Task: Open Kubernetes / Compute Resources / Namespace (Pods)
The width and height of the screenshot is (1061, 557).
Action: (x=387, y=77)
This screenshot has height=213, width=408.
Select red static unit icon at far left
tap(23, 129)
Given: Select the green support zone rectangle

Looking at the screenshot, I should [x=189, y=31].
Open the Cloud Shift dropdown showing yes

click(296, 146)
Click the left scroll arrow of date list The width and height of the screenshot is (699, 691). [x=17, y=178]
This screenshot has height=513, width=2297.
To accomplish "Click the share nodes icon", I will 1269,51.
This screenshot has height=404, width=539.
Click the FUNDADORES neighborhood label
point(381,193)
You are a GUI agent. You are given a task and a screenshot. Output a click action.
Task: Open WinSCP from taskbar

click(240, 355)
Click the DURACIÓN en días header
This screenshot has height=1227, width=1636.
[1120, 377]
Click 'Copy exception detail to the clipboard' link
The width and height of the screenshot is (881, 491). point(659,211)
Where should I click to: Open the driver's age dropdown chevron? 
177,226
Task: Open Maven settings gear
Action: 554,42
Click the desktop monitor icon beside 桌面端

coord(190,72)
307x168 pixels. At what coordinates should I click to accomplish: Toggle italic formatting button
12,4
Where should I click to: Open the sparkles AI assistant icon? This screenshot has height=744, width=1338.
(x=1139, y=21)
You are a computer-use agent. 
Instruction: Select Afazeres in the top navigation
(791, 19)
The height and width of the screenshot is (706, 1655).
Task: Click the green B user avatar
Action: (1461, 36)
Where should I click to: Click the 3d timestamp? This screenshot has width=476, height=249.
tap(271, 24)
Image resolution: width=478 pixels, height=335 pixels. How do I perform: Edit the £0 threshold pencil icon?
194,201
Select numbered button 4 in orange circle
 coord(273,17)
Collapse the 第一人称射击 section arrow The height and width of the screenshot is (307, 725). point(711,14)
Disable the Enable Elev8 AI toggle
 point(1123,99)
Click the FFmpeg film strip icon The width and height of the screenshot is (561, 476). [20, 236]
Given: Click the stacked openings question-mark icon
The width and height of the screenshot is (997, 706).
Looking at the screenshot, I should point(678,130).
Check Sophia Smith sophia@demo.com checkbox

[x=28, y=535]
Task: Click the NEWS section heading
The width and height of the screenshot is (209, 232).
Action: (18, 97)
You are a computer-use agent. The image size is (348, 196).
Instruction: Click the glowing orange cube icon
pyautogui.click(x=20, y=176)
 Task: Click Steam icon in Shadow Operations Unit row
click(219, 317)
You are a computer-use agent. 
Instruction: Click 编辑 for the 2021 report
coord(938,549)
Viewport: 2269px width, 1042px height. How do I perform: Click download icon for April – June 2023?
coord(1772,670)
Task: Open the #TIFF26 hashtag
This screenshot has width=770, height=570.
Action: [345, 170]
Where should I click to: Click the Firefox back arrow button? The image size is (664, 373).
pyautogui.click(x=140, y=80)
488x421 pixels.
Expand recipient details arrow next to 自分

_ _ _

Problem details: Copy out all of the data above word for word, line by line, without changing anything.

Result of this exercise:
Task: Open Kubernetes / Compute Resources / Namespace (Pods)
The width and height of the screenshot is (1061, 557).
Action: (x=387, y=77)
This screenshot has height=213, width=408.
Select red static unit icon at far left
tap(23, 129)
Given: Select the green support zone rectangle

Looking at the screenshot, I should [x=189, y=31].
Open the Cloud Shift dropdown showing yes

click(296, 146)
Click the left scroll arrow of date list The width and height of the screenshot is (699, 691). [x=17, y=178]
This screenshot has height=513, width=2297.
To accomplish "Click the share nodes icon", I will 1269,51.
This screenshot has height=404, width=539.
Click the FUNDADORES neighborhood label
point(381,193)
You are a GUI agent. You are given a task and a screenshot. Output a click action.
Task: Open WinSCP from taskbar

click(240, 355)
Click the DURACIÓN en días header
This screenshot has height=1227, width=1636.
[1120, 377]
Click 'Copy exception detail to the clipboard' link
The width and height of the screenshot is (881, 491). point(659,211)
Where should I click to: Open the driver's age dropdown chevron? 
177,226
Task: Open Maven settings gear
Action: 554,42
Click the desktop monitor icon beside 桌面端

coord(190,72)
307x168 pixels. At what coordinates should I click to accomplish: Toggle italic formatting button
12,4
Where should I click to: Open the sparkles AI assistant icon? This screenshot has height=744, width=1338.
(x=1139, y=21)
You are a computer-use agent. 
Instruction: Select Afazeres in the top navigation
(791, 19)
The height and width of the screenshot is (706, 1655).
Task: Click the green B user avatar
Action: (1461, 36)
Where should I click to: Click the 3d timestamp? This screenshot has width=476, height=249.
tap(271, 24)
Image resolution: width=478 pixels, height=335 pixels. How do I perform: Edit the £0 threshold pencil icon?
194,201
Select numbered button 4 in orange circle
 coord(273,17)
Collapse the 第一人称射击 section arrow The height and width of the screenshot is (307, 725). point(711,14)
Disable the Enable Elev8 AI toggle
 point(1123,99)
Click the FFmpeg film strip icon The width and height of the screenshot is (561, 476). [20, 236]
Given: Click the stacked openings question-mark icon
The width and height of the screenshot is (997, 706).
Looking at the screenshot, I should point(678,130).
Check Sophia Smith sophia@demo.com checkbox

[x=28, y=535]
Task: Click the NEWS section heading
The width and height of the screenshot is (209, 232).
Action: (18, 97)
You are a computer-use agent. The image size is (348, 196).
Instruction: Click the glowing orange cube icon
pyautogui.click(x=20, y=176)
 Task: Click Steam icon in Shadow Operations Unit row
click(219, 317)
You are a computer-use agent. 
Instruction: Click 编辑 for the 2021 report
coord(938,549)
Viewport: 2269px width, 1042px height. How do I perform: Click download icon for April – June 2023?
coord(1772,670)
Task: Open the #TIFF26 hashtag
This screenshot has width=770, height=570.
Action: [345, 170]
Where should I click to: Click the Firefox back arrow button? The image size is (664, 373).
pyautogui.click(x=140, y=80)
488x421 pixels.
Expand recipient details arrow next to 自分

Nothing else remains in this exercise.